Linux-mm Archive on lore.kernel.org
 help / color / Atom feed
From: Zi Yan <ziy@nvidia.com>
To: Mike Kravetz <mike.kravetz@oracle.com>
Cc: Joao Martins <joao.m.martins@oracle.com>, <linux-mm@kvack.org>,
	<linux-kernel@vger.kernel.org>,
	Andrew Morton <akpm@linux-foundation.org>
Subject: Re: [PATCH v2 2/2] mm/hugetlb: refactor subpage recording
Date: Sat, 13 Feb 2021 10:44:01 -0500
Message-ID: <16F7C58B-4D79-41C5-9B64-A1A1628F4AF2@nvidia.com> (raw)
In-Reply-To: <07b6b61a-2a78-4f49-70f8-e387462a95cc@oracle.com>


[-- Attachment #1: Type: text/plain, Size: 4690 bytes --]
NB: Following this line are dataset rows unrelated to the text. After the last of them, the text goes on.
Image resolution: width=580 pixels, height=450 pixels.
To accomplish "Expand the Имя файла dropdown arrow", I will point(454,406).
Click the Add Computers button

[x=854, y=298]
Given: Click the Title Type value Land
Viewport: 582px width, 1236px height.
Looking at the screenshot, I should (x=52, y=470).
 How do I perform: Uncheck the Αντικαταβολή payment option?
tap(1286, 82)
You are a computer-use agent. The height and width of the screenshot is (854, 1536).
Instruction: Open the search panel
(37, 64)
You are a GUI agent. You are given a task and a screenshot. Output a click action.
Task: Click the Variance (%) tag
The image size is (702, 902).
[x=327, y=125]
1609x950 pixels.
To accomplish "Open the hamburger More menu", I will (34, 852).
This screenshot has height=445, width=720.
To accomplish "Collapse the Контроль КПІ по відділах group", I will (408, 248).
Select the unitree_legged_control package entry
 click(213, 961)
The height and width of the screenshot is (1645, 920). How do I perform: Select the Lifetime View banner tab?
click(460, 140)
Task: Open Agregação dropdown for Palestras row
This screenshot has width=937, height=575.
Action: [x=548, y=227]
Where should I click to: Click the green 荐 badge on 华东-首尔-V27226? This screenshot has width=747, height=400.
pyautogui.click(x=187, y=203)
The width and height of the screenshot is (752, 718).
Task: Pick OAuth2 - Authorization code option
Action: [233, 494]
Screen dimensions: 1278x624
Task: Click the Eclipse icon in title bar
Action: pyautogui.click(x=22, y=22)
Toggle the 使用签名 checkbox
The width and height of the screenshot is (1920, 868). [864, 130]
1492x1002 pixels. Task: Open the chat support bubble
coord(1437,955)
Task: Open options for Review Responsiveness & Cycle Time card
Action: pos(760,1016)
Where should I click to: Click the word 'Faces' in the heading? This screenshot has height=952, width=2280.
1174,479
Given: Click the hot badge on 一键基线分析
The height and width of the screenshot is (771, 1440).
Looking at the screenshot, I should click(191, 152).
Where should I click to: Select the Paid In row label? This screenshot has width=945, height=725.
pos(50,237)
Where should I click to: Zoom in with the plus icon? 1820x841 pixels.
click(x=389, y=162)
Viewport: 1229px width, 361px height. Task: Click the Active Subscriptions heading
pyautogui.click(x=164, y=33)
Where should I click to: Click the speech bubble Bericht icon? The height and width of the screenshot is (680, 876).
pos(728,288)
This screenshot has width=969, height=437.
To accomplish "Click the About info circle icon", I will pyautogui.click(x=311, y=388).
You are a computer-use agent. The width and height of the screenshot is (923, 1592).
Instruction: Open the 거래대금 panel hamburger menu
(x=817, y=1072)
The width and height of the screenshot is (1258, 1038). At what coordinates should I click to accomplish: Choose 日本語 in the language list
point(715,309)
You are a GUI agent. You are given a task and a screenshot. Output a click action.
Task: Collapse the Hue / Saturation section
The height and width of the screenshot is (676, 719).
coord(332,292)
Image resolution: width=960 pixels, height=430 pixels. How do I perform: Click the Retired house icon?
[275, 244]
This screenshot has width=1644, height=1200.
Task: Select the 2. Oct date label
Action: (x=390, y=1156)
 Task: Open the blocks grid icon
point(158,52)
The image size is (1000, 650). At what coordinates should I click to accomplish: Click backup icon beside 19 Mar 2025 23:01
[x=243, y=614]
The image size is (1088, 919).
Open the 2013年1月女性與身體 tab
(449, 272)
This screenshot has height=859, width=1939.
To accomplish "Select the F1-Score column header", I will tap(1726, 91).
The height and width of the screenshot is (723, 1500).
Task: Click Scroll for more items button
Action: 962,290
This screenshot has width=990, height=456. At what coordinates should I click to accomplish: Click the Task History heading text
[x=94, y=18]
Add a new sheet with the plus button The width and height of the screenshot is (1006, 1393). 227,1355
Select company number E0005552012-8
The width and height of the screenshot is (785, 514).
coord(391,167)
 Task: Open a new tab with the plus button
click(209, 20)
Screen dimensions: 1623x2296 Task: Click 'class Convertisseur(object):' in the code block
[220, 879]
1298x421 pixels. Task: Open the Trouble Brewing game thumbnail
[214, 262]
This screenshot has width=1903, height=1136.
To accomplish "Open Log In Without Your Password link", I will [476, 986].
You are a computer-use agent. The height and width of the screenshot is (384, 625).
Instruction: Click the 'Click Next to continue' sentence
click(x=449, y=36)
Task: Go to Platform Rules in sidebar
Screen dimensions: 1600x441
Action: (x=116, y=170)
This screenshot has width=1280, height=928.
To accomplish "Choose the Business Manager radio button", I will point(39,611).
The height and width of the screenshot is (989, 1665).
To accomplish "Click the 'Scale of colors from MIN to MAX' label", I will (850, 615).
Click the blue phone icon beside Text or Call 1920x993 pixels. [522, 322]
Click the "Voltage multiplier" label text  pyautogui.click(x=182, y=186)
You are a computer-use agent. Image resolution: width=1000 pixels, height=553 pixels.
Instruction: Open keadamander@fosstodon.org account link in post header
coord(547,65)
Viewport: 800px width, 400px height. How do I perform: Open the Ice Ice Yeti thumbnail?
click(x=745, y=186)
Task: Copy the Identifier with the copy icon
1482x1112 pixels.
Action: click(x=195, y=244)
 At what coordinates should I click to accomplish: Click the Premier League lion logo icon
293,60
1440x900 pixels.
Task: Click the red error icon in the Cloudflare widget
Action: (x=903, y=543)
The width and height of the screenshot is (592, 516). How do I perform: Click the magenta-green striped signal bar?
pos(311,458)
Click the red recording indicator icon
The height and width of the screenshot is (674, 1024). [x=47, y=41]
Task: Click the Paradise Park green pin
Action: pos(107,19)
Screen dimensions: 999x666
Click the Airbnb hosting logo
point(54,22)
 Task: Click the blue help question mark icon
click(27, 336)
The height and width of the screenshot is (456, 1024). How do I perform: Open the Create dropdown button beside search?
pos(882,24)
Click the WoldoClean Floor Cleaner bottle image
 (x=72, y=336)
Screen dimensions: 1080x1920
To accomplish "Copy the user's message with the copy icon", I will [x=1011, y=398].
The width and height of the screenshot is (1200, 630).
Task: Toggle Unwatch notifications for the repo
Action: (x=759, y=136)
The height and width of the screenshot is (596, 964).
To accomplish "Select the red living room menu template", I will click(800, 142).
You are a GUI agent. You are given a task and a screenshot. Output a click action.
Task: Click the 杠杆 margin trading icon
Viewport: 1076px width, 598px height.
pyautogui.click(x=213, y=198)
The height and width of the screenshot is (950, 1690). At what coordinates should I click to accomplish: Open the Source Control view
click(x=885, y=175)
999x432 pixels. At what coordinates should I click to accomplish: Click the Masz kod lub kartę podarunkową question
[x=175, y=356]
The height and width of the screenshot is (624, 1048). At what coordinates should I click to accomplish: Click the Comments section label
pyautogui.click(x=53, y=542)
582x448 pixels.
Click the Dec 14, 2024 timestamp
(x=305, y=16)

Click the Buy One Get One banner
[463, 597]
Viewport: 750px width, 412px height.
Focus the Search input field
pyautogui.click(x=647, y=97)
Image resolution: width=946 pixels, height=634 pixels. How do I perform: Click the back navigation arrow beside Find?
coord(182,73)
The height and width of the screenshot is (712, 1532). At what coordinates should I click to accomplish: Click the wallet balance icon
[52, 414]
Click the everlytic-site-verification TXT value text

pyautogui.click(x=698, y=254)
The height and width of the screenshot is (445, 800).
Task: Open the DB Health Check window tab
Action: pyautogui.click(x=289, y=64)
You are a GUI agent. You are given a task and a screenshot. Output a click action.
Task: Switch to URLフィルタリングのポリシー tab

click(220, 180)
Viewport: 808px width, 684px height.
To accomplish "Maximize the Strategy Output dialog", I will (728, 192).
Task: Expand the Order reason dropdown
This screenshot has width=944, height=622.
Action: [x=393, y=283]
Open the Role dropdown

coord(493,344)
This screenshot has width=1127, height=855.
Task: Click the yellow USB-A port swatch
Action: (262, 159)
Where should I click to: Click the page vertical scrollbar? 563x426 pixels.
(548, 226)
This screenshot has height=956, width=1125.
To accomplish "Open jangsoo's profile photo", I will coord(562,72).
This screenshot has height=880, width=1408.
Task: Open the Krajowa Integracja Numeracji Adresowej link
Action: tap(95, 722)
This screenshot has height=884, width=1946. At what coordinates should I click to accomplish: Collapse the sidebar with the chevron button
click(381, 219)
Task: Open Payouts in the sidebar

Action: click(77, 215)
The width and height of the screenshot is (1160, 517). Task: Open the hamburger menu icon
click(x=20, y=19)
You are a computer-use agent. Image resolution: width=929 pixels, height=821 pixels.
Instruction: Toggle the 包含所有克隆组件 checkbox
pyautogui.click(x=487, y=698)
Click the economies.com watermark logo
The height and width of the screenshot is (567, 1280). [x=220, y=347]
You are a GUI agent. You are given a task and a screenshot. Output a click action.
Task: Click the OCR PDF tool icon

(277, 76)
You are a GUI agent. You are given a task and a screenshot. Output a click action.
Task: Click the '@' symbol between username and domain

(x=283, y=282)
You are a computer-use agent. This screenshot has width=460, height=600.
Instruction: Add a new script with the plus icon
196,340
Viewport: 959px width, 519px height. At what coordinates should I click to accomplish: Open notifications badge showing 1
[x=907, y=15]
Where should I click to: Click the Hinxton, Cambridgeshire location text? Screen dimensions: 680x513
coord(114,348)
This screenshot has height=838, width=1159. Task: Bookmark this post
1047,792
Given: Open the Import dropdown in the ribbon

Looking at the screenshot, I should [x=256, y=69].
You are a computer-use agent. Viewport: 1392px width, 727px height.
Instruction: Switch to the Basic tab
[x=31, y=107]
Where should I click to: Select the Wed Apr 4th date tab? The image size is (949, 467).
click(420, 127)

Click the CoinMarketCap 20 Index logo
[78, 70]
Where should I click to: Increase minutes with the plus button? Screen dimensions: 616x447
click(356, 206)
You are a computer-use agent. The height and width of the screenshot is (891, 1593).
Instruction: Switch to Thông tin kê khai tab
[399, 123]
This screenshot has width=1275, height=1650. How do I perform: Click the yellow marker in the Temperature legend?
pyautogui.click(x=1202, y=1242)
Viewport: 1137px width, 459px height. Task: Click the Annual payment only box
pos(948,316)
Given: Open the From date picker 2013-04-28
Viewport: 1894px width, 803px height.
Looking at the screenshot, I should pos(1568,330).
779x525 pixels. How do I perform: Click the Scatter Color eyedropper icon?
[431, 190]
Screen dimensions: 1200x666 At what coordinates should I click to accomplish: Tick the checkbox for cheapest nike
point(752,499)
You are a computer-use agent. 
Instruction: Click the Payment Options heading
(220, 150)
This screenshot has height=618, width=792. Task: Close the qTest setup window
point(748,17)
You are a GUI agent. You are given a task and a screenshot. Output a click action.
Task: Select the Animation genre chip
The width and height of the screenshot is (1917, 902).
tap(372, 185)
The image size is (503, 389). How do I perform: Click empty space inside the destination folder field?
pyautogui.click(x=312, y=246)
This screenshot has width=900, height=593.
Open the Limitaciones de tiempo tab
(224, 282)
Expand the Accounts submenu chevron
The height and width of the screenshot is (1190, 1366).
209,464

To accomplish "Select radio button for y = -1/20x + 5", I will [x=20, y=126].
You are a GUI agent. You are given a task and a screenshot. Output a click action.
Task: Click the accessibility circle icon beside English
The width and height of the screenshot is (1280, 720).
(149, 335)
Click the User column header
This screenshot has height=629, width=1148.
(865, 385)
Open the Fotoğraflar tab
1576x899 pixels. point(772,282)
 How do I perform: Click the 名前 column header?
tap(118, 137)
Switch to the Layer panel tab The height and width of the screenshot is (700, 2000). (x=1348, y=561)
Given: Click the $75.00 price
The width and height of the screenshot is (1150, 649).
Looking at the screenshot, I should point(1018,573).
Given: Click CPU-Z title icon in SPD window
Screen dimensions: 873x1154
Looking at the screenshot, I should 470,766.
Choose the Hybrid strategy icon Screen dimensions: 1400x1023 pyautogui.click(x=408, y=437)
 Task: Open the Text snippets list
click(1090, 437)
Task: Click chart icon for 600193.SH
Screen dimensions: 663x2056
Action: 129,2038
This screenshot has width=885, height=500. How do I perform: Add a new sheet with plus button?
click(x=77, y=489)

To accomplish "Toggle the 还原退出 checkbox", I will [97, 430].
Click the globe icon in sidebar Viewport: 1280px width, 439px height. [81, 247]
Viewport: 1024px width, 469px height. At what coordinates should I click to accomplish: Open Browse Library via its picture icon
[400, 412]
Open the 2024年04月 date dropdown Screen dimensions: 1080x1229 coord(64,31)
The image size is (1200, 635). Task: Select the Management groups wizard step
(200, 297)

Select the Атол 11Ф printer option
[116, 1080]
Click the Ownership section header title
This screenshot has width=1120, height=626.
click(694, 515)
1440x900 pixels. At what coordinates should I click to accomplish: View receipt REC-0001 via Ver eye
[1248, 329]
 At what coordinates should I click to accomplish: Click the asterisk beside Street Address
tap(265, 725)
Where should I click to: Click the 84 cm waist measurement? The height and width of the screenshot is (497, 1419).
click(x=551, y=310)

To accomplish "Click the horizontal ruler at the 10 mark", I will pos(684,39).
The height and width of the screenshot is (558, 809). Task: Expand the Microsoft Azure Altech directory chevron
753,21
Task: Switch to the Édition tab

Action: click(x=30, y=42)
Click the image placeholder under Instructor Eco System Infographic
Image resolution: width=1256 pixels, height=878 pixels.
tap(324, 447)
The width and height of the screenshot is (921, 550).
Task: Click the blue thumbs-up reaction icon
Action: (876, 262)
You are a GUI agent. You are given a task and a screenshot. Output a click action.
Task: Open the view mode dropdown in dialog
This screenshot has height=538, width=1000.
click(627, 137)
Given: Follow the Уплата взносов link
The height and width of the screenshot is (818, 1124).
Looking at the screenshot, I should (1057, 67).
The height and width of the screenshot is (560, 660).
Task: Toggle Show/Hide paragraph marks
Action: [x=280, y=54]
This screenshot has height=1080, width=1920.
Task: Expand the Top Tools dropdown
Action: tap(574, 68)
On 11 Feb 2021, at 18:44, Mike Kravetz wrote:

> On 2/11/21 12:47 PM, Zi Yan wrote:
>> On 28 Jan 2021, at 16:53, Mike Kravetz wrote:
>>
>>> On 1/28/21 10:26 AM, Joao Martins wrote:
>>>> For a given hugepage backing a VA, there's a rather ineficient
>>>> loop which is solely responsible for storing subpages in GUP
>>>> @pages/@vmas array. For each subpage we check whether it's within
>>>> range or size of @pages and keep increment @pfn_offset and a couple
>>>> other variables per subpage iteration.
>>>>
>>>> Simplify this logic and minimize the cost of each iteration to just
>>>> store the output page/vma. Instead of incrementing number of @refs
>>>> iteratively, we do it through pre-calculation of @refs and only
>>>> with a tight loop for storing pinned subpages/vmas.
>>>>
>>>> Additionally, retain existing behaviour with using mem_map_offset()
>>>> when recording the subpages for configurations that don't have a
>>>> contiguous mem_map.
>>>>
>>>> pinning consequently improves bringing us close to
>>>> {pin,get}_user_pages_fast:
>>>>
>>>>   - 16G with 1G huge page size
>>>>   gup_test -f /mnt/huge/file -m 16384 -r 30 -L -S -n 512 -w
>>>>
>>>> PIN_LONGTERM_BENCHMARK: ~12.8k us -> ~5.8k us
>>>> PIN_FAST_BENCHMARK: ~3.7k us
>>>>
>>>> Signed-off-by: Joao Martins <joao.m.martins@oracle.com>
>>>> ---
>>>>  mm/hugetlb.c | 49 ++++++++++++++++++++++++++++---------------------
>>>>  1 file changed, 28 insertions(+), 21 deletions(-)
>>>
>>> Thanks for updating this.
>>>
>>> Reviewed-by: Mike Kravetz <mike.kravetz@oracle.com>
>>>
>>> I think there still is an open general question about whether we can always
>>> assume page structs are contiguous for really big pages.  That is outside
>>
>> I do not think page structs need to be contiguous, but PFNs within a big page
>> need to be contiguous, at least based on existing code like mem_map_offset() we have.
>
> Thanks for looking Zi,
> Yes, PFNs need to be contiguous.  Also, as you say page structs do not need
> to be contiguous.  The issue is that there is code that assumes page structs
> are contiguous for gigantic pages.  hugetlb code does not make this assumption
> and does a pfn_to_page() when looping through page structs for gigantic pages.
>
> I do not believe this to be a huge issue.  In most cases CONFIG_VIRTUAL_MEM_MAP
> is defined and struct pages can be accessed contiguously.  I 'think' we could
> run into problems with CONFIG_SPARSEMEM and without CONFIG_VIRTUAL_MEM_MAP
> and doing hotplug operations.  However, I still need to look into more.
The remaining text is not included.